Quelli che... è meglio l'incubatore

Viaggio nella realtà di Fab, il social network delle start up pensato per chi è disoccupato ma ha idee imprenditoriali vincenti per lo sviluppo sociale

Tiziana Perin

09/01/2013

Come ti sei avvicinata a Fab?

«Luglio 2012: “Ciao Tiz, l’altra sera sono stata ad un’inaugurazione della Cooperativa Itaca di “qualcosa” per cui se presenti l’idea per un progetto te la finanziano”. “Ma sei sicura?”. “No”. “Andiamo a leggere cosa dicono nel sito?”. “Sì” E così è stato, ci siamo fatte un’idea di cosa fosse e cosa offrisse Fab e poi ci siamo presentate all’Open Day. Da una chiacchierata a braccio con Massimo Tuzzato, area Ricerca e sviluppo di Itaca, è nata l’idea che poi abbiamo sviluppato e presentato alla selezione».

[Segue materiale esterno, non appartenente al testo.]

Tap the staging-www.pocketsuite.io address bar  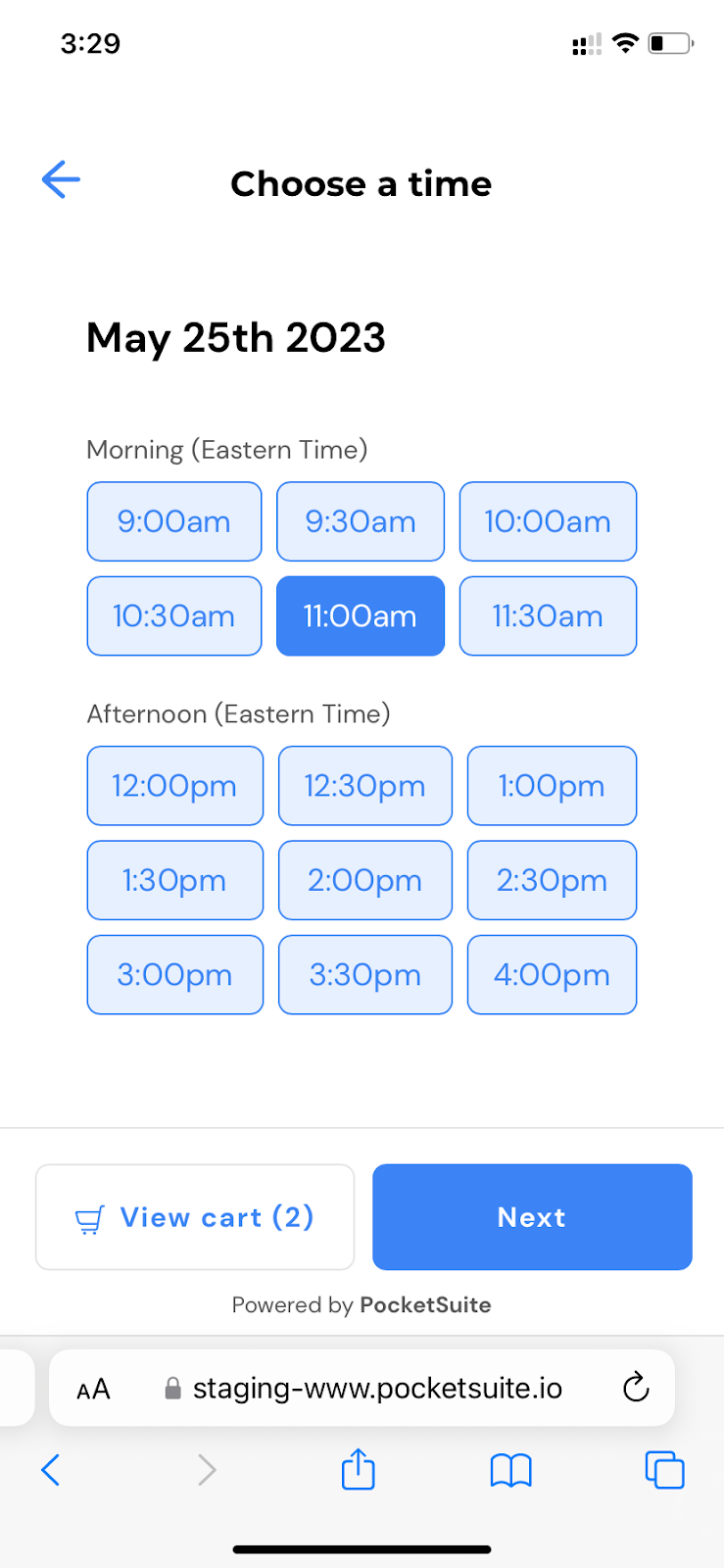pos(377,1388)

Da quali fasi è scandita la vita quotidiana nel generatore d’impresa?
«C’è un calendario di Academy (la parte formativa proposta da Itaca), che è in continua evoluzione e si modella sulle esigenze che emergono man mano, a seconda delle nostre competenze e dei nostri progetti. Intervengono membri della Cooperativa sociale Itaca ed esperti esterni di varie aree. Con i consulenti di comunicazione di Dof Consulting, oltre a fare formazione, portiamo anche avanti il progetto “The Village”, un modo interessante di individuare, analizzare e sviluppare le nostre competenze sociali. Ci siamo noi fabers, che lavoriamo individualmente o in gruppo ai nostri progetti, tra una risata, un pranzo riscaldato al microonde, un lavaggio di tazzine del caffè in bagno e qualche confidenza… C’è Christian Gretter, il coordinatore del progetto, il nostro funambolo tentacolare sempre ottimista, motivante, e rassicurante… buena onda. E poi c’è Fabio Della Pietra, dell’ufficio stampa di Itaca, che scrive, posta, fotografa, documenta e ci ripete sempre: “taggatevi!”».

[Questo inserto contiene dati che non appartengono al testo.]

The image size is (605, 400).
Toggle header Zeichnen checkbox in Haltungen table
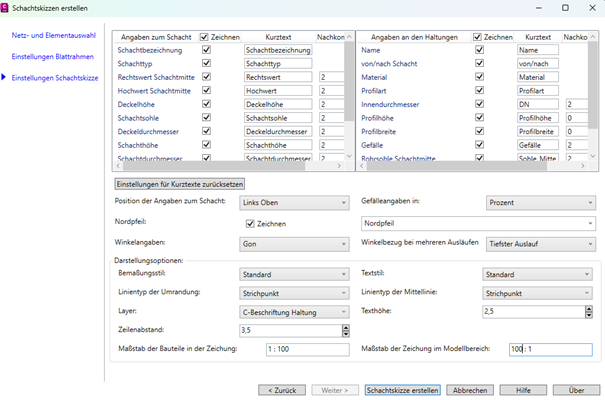[477, 36]
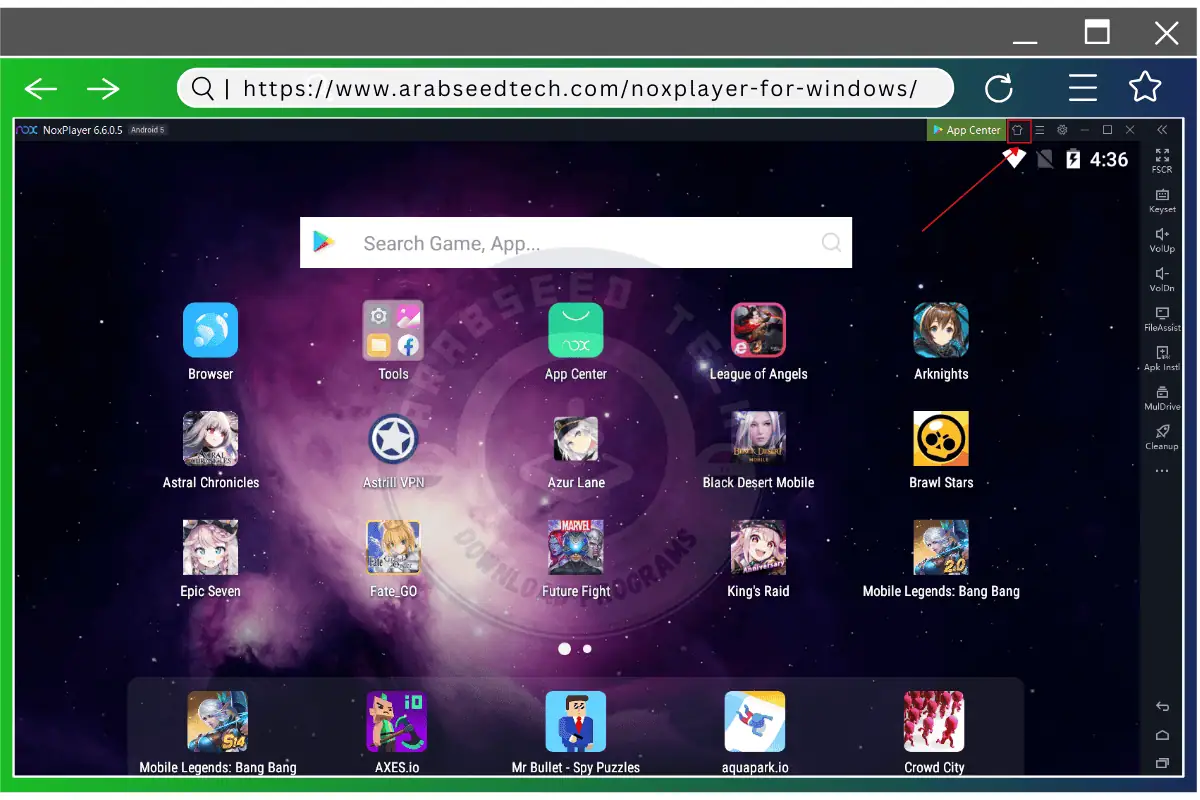Reload the arabseedtech webpage

999,88
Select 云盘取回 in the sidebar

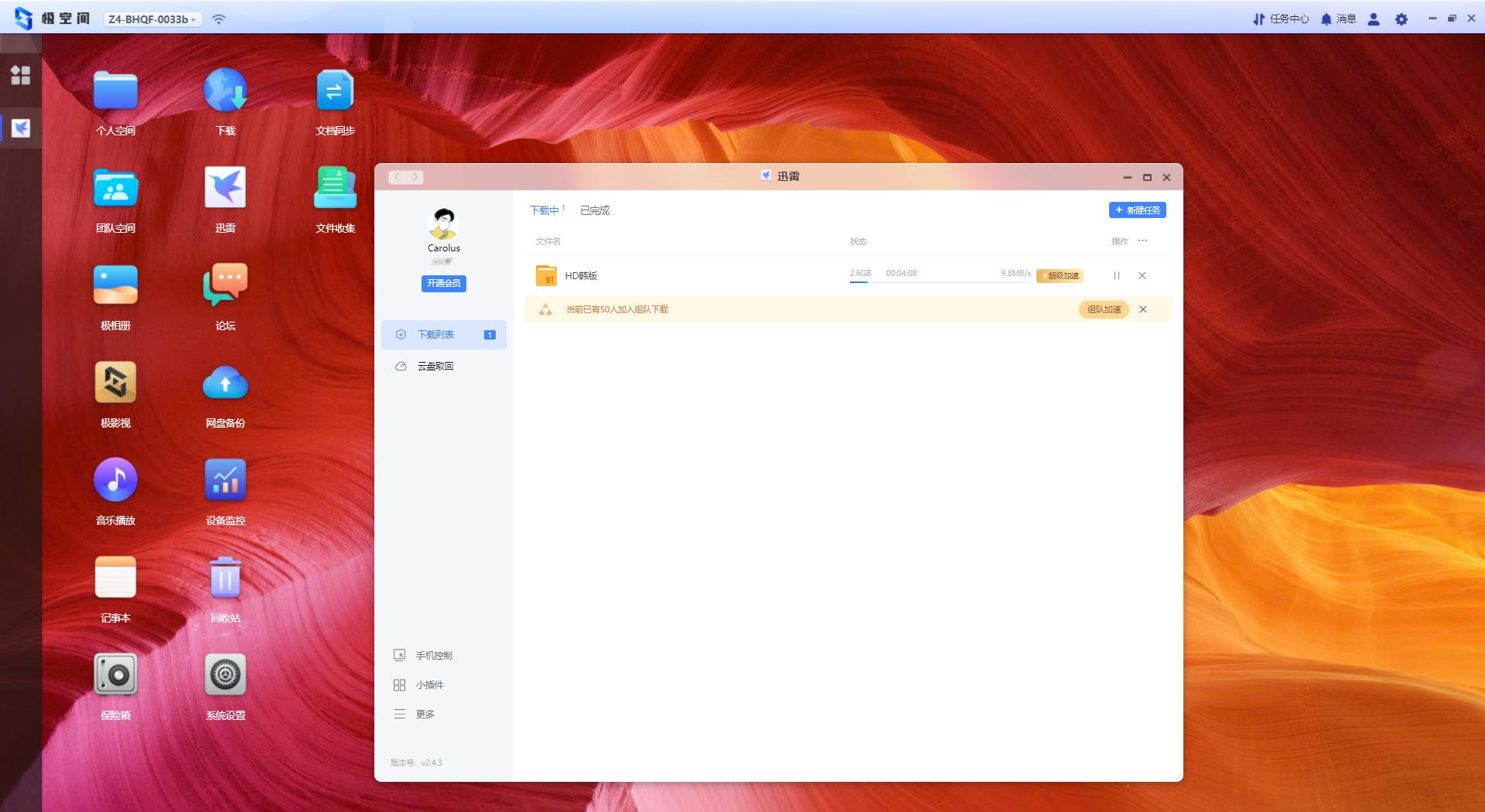pyautogui.click(x=435, y=367)
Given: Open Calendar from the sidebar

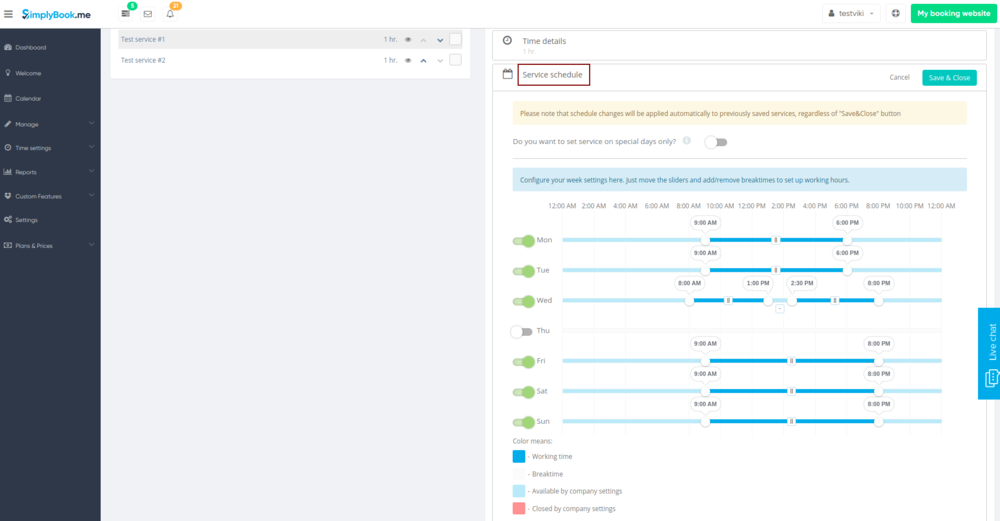Looking at the screenshot, I should [x=28, y=98].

Come si sta sviluppando la tua idea imprenditoriale?
«La mia idea è l’apertura di una scuola dell’infanzia bilingue. Per concretizzarla, sto facendo un “bagno di legge”, cercando e studiando tutta la normativa di riferimento; sto facendo un’analisi della concorrenza, visitando e interrogando tutte le scuole bilingui presenti nel raggio di un centinaio di chilometri; sto facendo ricerche in internet per trovare possibilità di entrare in rete con altre scuole eccellenti; sto riflettendo come mamma su quello che voglio e quello che manca a Pordenone; sto usando un po’ di fantasia e visione per dare corpo all’idea e, infine, sto mettendo a frutto i miei studi di progettazione per scrivere al meglio la mia proposta».